Salta l’incontro tra i consiglieri regionali, comunali, sindacati con i vertici di Fca. Non ci sarà nessun assemblea aperta con all’ordine del giorno il futuro degli insediamenti produttivi del Piemonte e il rilancio del  settore automobilistico.

Non ci sarà perché a 24 ore dall’appuntamento Fca ha detto che non parteciperà. Tra le prime reazioni politiche ci sono quelle del Movimento Cinque Stelle, in particolare della capogruppo in consiglio comunale a Torino Valentina Sganga, che reputa il forfait del gruppo Fiat Chrysler Automobiles un schiaffo per l’intera città.

«Al di là delle polemiche e dei ricatti rispetto alla discussione con il Governo, una chiara scusa per non presentare un piano industriale di cui Fca conosce la intrinseca debolezza, la scelta del forfait al consiglio aperto è uno sgarbo a un territorio che a parole dovrebbe essere centrale nei progetti di Fca, ma che in concreto è sempre più marginale», spiega Sganga.

«È uno schiaffo nei confronti dei sindacati che – continua – con sfumature e toni diversi, hanno sempre spinto per la tutela del lavoro e dei lavoratori torinesi. È uno schiaffo duplice nei confronti di una politica che ha sempre preso per buone le promesse dell’azienda e che forse ora, da questo schiaffo, dovrebbe essere svegliata da un sogno che rischia di trasformarsi in un incubo».
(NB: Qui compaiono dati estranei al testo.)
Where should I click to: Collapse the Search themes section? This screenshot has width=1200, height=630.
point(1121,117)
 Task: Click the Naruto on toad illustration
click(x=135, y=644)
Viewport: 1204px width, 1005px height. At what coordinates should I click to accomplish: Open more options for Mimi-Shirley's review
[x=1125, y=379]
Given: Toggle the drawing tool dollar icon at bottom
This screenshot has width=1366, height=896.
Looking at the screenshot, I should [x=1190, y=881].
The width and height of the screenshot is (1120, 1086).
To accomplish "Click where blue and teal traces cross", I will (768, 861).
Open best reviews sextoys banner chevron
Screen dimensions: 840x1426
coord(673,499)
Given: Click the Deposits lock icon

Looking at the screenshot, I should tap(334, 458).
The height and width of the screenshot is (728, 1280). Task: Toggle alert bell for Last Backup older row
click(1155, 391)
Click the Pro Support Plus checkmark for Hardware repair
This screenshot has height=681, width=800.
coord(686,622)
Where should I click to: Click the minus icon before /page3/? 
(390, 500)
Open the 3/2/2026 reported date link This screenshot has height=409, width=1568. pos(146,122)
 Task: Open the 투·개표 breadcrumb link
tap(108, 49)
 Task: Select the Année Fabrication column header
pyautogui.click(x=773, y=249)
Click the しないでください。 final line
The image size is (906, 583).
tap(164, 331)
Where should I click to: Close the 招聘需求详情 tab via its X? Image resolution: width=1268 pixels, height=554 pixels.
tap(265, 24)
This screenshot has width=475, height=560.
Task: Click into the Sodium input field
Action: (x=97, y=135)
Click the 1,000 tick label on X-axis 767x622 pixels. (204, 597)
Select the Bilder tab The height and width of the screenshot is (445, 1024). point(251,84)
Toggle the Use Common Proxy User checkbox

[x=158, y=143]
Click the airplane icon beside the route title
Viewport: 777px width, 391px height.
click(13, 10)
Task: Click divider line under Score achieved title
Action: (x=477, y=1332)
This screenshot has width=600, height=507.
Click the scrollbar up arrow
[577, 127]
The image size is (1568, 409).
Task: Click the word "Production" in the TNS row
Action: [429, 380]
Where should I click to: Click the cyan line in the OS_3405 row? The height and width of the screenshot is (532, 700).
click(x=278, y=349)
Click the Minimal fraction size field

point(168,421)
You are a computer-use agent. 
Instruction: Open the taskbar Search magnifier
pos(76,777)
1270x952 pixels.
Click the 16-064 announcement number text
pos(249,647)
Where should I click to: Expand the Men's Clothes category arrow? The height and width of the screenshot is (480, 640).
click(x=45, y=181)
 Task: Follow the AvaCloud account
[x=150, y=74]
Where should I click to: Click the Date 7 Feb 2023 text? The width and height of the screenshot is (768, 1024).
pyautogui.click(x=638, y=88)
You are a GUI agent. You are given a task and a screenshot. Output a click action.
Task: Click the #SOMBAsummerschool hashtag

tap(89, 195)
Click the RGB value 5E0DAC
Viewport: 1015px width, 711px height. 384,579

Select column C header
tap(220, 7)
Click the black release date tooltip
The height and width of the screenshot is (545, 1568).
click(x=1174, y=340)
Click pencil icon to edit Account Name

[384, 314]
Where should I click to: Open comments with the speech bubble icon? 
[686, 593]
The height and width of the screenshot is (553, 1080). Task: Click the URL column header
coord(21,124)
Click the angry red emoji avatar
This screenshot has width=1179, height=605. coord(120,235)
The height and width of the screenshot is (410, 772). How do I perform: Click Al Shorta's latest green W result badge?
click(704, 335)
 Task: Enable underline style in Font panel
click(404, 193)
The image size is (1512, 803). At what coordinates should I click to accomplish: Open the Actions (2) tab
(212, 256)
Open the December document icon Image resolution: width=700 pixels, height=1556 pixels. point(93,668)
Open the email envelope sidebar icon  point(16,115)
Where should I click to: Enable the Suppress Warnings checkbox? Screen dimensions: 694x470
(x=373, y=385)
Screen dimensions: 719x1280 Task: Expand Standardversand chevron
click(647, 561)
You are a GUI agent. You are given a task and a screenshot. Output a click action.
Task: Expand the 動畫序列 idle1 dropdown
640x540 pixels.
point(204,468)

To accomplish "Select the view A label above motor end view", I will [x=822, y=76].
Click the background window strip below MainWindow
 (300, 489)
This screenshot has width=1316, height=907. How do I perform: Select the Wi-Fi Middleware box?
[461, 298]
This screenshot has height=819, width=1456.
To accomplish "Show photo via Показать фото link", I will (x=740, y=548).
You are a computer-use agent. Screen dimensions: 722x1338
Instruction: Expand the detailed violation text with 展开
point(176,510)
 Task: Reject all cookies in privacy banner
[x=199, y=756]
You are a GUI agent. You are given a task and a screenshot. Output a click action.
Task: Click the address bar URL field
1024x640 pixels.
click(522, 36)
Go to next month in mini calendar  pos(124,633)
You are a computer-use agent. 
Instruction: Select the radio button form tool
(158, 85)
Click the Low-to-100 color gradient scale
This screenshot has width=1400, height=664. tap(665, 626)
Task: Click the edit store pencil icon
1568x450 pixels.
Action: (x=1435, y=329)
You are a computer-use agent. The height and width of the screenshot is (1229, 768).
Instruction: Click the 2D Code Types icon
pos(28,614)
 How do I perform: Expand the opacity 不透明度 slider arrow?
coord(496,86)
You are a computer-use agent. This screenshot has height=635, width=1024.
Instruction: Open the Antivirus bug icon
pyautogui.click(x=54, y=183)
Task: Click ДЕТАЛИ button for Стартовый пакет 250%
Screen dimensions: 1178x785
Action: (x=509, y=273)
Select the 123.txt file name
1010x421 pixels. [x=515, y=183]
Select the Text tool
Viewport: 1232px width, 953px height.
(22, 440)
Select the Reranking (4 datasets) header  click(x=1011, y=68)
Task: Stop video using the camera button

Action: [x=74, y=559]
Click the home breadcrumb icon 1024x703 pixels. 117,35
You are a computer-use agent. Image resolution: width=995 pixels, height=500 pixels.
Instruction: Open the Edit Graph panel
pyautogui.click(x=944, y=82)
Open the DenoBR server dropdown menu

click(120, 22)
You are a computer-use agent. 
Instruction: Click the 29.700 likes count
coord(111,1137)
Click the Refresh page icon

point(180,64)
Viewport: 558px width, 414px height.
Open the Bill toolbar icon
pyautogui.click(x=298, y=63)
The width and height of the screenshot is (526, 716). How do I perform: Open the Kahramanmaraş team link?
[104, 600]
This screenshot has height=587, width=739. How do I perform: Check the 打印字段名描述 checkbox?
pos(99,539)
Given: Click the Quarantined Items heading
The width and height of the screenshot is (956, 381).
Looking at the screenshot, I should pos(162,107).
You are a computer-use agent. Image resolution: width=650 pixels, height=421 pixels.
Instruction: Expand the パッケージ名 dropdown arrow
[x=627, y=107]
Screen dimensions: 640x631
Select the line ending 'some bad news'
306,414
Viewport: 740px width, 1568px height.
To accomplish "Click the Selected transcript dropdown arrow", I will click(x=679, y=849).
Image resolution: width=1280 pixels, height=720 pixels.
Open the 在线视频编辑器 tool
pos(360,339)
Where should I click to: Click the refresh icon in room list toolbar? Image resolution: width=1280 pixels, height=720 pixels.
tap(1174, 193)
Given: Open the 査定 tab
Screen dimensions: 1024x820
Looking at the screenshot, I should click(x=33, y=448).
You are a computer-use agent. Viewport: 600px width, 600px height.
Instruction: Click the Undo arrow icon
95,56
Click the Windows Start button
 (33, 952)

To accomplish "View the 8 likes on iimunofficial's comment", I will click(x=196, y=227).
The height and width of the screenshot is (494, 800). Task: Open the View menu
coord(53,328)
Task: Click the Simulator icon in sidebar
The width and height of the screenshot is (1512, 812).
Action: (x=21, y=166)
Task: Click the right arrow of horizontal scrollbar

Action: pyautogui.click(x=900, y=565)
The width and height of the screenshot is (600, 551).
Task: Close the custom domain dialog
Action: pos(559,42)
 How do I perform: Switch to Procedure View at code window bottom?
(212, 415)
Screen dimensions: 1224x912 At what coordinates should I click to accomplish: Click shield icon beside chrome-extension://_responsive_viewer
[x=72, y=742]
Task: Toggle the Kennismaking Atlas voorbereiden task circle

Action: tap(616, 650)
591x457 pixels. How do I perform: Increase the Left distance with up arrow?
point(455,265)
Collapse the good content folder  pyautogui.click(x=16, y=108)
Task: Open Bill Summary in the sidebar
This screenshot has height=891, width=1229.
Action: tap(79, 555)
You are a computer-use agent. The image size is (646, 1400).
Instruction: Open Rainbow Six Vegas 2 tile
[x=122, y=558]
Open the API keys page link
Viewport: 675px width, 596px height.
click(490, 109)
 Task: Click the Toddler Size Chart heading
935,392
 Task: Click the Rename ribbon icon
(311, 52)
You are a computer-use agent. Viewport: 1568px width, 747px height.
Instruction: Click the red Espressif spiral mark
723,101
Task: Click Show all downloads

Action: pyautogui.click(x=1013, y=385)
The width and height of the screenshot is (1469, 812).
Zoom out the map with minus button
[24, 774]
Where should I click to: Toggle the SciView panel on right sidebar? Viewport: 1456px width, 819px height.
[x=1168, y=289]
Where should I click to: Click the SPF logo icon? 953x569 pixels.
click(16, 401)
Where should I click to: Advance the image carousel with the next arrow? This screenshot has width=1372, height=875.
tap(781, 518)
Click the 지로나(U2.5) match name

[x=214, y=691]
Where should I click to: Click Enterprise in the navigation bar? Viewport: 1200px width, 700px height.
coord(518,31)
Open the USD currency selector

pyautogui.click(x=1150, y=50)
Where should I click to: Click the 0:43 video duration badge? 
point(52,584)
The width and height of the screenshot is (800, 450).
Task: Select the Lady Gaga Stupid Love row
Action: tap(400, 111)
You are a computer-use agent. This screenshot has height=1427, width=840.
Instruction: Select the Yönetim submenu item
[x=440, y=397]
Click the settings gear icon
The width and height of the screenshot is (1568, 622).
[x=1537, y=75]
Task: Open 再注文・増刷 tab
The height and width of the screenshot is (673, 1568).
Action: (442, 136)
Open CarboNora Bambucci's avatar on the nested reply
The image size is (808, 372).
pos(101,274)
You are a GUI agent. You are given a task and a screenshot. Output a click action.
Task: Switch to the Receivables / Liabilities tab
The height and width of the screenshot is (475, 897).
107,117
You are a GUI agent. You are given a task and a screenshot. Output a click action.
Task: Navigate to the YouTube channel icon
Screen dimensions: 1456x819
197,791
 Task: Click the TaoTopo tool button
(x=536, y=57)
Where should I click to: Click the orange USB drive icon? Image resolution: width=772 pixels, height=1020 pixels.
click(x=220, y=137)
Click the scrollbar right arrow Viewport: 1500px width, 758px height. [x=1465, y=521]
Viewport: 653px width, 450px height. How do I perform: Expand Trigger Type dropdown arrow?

«La politica piemontese deve rendersi conto che Fca non è più centrale nelle politiche industriali di Torino. È il momento di lavorare per un piano di rilancio della manifattura che guardi oltre questa azienda e punti a portarne altre perché la transizione verso una città turistica e di servizi voluta dal centrosinistra da tempo segna tutta la sua fallimentare prospettiva. Bisogna lavorare perché le imprese scelgano Torino senza nascondersi dietro feticci come Fca o il Tav», conclude Valentina Sganga.